De plus, les annonceurs et acheteurs d’espace ont considéré que la faiblesse croissante des entreprises de presse, qui ne peuvent indéfiniment tailler dans leurs coûts sans mettre en péril la qualité des contenus, était pour eux l’occasion rêvée de faire coup double : ils font monter d’un cran la pression sur les prix, qui chutent, et ils donnent libre cours à leur gourmandise vis-à-vis des contenus diffusés : désormais, on n’achète plus de l’espace pour communiquer à côté des informations, on exige de coproduire ces dernières. C’est le native advertising, une trouvaille qui pourrait bien devenir un poison pour la presse en ligne.
 
Le native advertising, que certains appellent à tort « publicité indigène », a pour but d’attirer l’attention du consommateur en lui fournissant du contenu dans un contexte éditorial. Il s’agit donc d’effacer tout clivage entre l’éditorial et cette forme de publicité. Les adeptes du native advertising sont les nouveaux médias états-uniens – Google, Facebook, Twitter, Yahoo! – qui refusent d’un côté l’utilisation des formats classiques de publicité sur Internet (la bannière, et même le pré-roll vidéo) parce qu’ils les jugent intrusifs, et en réalité inefficaces.
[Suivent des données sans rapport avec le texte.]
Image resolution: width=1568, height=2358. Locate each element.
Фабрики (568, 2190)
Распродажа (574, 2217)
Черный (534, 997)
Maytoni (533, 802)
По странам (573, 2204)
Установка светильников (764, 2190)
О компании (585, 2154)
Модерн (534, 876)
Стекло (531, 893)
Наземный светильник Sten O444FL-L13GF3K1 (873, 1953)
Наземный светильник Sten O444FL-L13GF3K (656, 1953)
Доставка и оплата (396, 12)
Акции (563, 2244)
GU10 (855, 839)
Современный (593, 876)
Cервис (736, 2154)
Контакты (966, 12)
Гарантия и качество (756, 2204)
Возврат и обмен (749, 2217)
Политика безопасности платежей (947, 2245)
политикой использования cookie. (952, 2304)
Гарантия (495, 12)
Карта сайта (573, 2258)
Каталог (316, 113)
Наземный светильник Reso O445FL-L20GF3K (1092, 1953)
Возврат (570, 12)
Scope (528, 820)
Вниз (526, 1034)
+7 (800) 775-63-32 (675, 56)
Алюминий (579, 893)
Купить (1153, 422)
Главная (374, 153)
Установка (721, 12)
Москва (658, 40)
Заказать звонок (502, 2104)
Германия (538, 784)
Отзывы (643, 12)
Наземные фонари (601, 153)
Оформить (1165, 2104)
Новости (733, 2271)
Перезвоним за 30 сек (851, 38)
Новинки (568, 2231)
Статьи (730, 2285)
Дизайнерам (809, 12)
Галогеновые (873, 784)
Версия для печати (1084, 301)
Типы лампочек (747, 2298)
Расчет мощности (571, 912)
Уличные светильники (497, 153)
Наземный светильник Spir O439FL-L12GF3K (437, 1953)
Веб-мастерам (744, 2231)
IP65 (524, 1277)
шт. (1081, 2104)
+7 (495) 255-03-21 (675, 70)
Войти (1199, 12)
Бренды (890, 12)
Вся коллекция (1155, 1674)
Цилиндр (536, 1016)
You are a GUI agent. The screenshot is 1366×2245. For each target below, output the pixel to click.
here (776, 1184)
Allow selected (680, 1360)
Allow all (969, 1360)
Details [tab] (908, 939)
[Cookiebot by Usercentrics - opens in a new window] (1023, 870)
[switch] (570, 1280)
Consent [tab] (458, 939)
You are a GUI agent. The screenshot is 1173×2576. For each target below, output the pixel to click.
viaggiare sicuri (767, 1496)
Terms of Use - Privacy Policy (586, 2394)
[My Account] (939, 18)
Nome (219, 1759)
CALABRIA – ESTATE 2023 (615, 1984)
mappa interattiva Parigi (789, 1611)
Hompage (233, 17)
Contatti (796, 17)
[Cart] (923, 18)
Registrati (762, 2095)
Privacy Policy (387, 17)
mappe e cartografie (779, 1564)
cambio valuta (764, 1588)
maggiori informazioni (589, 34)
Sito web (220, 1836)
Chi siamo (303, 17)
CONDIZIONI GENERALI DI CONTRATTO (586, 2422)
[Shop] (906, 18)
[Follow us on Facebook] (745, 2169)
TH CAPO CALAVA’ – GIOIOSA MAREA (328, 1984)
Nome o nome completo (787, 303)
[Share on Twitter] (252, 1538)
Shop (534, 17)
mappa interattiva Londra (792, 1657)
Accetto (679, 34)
Organisant leurs informations en flux, ils présentent leur publicité de la même façon, en flux, intégrant ainsi les contenus des annonceurs au sein même de leur production éditoriale, dans la continuité du flux. Ils définissent ainsi ce procédé : « mettre la marque annonceur au cœur du contenu éditorial et de l’expérience utilisateur, et ainsi bénéficier de l’influence de la marque éditoriale ». Il s’agit de mettre en place des formats publicitaires plus digestes et moins destructeurs de valeur pour les marques commerciales, souvent victimes d’un retargeting (affichage de messages pour un produit sur des sites visités par un internaute qui a fait preuve d’intérêt pour ce produit sur un autre site) abusif et mal contrôlé de leurs campagnes.
 
En vieux moraliste, j’aurais envie d’appeler cela « tromper le lecteur ». Jugez-en vous-même : selon une étude réalisée par l’Ifop pour la régie Internet Adyoulike, seules 29 % des personnes interrogées ont identifié les publicités natives comme de la communication de marque, contre 77 % pour les bannières.
 
Native advertising New York TimesFace à des données aussi explosives pour le statut et la crédibilité des marques de presse, on aurait pu s’attendre à une réaction des éditeurs qui établisse des frontières infranchissables entre des sites nés essentiellement pour supporter la publicité – comme Google ou Facebook – et des entreprises employant des journalistes. Eh bien, non. La presse a vite chanté les louanges de la publicité native. Et à l’avant-garde de cet engouement on peut même trouver – à côté de Lagardère – une régie comme celle du Monde qui, tout en ayant toujours fait de l’indépendance de la rédaction sa colonne vertébrale, consacre un minisite au native advertising.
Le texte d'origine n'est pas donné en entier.